Input material:
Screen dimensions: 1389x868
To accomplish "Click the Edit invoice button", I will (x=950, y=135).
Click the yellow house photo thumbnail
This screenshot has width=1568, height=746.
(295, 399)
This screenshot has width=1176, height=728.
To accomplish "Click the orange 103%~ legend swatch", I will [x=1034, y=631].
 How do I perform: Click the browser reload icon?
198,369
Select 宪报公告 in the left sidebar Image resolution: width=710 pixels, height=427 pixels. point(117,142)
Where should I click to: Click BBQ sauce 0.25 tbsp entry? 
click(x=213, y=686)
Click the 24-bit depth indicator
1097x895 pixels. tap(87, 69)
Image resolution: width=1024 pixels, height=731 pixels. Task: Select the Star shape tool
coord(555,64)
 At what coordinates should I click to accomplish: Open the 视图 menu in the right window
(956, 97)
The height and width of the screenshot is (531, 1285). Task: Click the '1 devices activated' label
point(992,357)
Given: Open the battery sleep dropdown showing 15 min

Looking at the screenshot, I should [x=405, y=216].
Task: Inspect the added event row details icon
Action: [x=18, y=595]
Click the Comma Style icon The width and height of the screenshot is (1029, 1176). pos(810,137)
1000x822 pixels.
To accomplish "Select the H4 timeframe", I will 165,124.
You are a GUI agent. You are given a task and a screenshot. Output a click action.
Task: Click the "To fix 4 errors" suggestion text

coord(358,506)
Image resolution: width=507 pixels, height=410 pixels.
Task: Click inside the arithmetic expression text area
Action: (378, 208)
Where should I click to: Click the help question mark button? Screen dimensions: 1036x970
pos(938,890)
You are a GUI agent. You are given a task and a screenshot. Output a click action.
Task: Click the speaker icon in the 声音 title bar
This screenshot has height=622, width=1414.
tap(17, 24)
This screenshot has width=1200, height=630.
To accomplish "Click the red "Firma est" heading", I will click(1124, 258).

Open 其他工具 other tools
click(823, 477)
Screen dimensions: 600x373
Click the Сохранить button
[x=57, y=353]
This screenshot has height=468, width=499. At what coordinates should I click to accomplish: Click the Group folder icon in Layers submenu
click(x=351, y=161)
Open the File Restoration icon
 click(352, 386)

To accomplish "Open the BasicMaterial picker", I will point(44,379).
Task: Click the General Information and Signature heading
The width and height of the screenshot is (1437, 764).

Task prompt: Your answer should consist of the lines above that hold the word "will", copied exactly.

Written response:
To accomplish "Click the Edit invoice button", I will (x=950, y=135).
To accomplish "Click the orange 103%~ legend swatch", I will [x=1034, y=631].
To accomplish "Select the H4 timeframe", I will 165,124.
To accomplish "Click the red "Firma est" heading", I will click(1124, 258).
To accomplish "Open the BasicMaterial picker", I will point(44,379).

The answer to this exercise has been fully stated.